--- Document ---
[Begin]

Lots of folks would see Tammy as an overweight loser who’s her own worst enemy. She’s always ruffled, always munching on Cheetos or chips, always late, always mouthy and always ready to profanely blame her many woes on something or someone other than herself.

Of course, that’s not how Tammy sees things at all. From her perspective she’s just weathering, as best she can, a bunch of bad days. OK, maybe months. Or years. And for those who don’t like that explanation, well, she’d likely tell them to …

Well, maybe we won’t repeat what she’d likely say.

Tammy’s bad luck comes to a head when she slams into a deer and totals her car. She was innocently digging through the junk in the back seat of her Corolla and she only took her eyes off the road for one second! But the result is that she’s late for work, which causes her to lose her job, which causes her to go home early, which causes her to catch her louse of a husband fixing a romantic dinner for a neighbor woman.

So you can kinda see what she means when she says she’s just suffering through so much bad luck.

After suddenly realizing that her husband has never fixed dinner for her, not even once, Tammy decides it’s time to get out of town and leave all her crazy problems behind. She has no car now, of course, and only $63 to her name. But she’s young, she’s bright and … she’ll work it all out …

… by hitting up her Granny Pearl. Granny’s an alcoholic diabetic who is about as pleasant as a snake bite, but she’s got a car. And $6,700 in cash. And that makes her a prime road trip companion.

Where will they go? What will they see? Who will they cuss at?

[End]

--- Directions ---
[1] According to the Tammy passage, how much cash does Granny Pearl have?
[2] List every trait the Tammy passage says she "always" has or does.

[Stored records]
[Begin]

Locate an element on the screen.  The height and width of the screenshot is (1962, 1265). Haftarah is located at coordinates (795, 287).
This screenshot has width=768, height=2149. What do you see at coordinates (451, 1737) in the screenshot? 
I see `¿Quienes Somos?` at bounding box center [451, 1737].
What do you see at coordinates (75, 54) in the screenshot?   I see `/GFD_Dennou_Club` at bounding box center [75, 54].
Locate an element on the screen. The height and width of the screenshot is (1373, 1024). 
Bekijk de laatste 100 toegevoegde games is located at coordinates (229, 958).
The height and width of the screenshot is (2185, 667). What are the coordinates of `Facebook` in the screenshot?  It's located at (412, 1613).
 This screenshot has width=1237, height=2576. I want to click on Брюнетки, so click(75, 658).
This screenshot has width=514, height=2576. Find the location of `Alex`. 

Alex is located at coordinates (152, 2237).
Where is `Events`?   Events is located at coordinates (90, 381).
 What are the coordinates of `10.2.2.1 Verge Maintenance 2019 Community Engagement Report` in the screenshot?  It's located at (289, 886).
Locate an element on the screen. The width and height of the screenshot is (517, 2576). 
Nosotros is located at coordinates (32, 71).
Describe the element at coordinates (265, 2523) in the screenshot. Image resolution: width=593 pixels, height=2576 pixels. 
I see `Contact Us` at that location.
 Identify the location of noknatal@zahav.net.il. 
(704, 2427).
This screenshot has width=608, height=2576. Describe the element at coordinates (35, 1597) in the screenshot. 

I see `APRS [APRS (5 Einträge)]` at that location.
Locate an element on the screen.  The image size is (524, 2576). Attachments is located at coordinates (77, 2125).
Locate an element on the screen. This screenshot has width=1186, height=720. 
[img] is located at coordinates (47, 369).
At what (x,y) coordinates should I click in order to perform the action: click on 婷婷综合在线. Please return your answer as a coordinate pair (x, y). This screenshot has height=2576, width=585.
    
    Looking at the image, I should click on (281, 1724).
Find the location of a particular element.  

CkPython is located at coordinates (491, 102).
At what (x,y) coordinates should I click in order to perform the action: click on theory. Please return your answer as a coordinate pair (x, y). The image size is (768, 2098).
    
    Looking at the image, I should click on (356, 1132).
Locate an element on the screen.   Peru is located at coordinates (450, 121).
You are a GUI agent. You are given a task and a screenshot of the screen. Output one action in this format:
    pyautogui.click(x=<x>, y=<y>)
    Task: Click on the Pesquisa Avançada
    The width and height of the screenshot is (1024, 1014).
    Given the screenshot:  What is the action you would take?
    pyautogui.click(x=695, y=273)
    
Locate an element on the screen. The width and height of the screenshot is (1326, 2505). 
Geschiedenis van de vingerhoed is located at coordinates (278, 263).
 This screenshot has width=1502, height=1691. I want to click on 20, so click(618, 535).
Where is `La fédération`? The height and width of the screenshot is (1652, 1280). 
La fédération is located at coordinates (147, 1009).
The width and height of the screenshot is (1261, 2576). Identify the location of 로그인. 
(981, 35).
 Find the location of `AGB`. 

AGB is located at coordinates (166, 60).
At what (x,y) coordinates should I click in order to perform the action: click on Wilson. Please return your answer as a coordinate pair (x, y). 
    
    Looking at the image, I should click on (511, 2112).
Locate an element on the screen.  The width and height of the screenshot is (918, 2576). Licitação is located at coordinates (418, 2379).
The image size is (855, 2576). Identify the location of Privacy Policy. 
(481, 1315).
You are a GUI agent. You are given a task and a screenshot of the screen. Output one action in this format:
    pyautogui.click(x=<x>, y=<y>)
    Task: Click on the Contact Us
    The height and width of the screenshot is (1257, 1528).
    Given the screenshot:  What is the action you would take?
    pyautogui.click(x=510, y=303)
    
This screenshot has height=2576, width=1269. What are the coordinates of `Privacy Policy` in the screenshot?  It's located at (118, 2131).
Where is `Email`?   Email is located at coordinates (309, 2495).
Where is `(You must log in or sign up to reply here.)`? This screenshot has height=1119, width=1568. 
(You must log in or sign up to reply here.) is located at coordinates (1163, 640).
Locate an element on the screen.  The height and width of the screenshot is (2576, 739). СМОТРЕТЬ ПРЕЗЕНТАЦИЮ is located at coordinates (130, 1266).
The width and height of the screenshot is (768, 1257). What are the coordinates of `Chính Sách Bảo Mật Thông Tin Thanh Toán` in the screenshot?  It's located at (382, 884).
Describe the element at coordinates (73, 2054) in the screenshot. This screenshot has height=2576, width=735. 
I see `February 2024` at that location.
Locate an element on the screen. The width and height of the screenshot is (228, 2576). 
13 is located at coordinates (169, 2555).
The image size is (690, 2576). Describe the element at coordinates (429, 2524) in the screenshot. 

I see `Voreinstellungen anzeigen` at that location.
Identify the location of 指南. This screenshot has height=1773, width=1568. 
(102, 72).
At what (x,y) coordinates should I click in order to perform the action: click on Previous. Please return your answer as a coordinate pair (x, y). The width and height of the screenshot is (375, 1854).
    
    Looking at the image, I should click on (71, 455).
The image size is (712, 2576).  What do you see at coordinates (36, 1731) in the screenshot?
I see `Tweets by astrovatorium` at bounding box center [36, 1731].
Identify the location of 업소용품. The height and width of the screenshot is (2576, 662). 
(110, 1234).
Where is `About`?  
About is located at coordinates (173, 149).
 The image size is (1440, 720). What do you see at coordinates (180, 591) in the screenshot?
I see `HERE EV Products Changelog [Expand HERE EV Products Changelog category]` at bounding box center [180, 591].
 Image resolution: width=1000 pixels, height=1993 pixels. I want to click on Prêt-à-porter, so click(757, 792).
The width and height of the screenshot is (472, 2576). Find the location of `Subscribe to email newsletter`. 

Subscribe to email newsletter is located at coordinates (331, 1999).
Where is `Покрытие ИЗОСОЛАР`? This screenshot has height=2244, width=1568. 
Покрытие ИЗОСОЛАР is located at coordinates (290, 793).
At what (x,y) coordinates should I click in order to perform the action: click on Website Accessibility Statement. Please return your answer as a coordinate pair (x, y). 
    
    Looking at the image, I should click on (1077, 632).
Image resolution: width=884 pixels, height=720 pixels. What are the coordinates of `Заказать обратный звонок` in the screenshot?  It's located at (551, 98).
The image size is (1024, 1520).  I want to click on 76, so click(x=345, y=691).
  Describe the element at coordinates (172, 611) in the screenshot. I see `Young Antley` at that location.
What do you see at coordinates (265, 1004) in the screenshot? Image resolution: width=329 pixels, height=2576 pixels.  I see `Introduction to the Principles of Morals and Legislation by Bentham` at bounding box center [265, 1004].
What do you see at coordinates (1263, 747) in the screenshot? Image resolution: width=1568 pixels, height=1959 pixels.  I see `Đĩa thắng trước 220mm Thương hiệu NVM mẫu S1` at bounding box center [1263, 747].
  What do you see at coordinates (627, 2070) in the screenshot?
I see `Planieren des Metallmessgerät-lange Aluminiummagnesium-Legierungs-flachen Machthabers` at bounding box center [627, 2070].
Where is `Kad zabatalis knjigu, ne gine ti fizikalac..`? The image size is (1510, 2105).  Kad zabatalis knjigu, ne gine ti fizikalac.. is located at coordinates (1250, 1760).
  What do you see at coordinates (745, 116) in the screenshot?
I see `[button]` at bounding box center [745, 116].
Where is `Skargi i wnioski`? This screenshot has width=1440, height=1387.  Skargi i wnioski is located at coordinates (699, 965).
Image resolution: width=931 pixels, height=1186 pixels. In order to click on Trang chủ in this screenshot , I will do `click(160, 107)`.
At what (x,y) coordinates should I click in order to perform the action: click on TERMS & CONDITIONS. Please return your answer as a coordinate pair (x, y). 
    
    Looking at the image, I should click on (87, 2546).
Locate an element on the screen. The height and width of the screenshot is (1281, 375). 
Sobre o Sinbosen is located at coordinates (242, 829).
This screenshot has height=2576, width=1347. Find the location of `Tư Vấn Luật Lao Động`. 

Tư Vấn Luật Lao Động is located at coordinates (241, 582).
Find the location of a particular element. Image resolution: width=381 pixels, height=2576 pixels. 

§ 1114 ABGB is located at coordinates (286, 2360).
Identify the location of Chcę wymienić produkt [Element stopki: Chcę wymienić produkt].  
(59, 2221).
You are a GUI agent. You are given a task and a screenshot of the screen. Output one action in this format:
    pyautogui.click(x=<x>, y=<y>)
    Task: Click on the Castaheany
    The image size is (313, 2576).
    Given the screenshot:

[End]

--- Completed exercise ---
[1] $6,700

[2]
- Ruffled
- Munching on Cheetos or chips
- Late
- Mouthy
- Ready to profanely blame her many woes on something or someone other than herself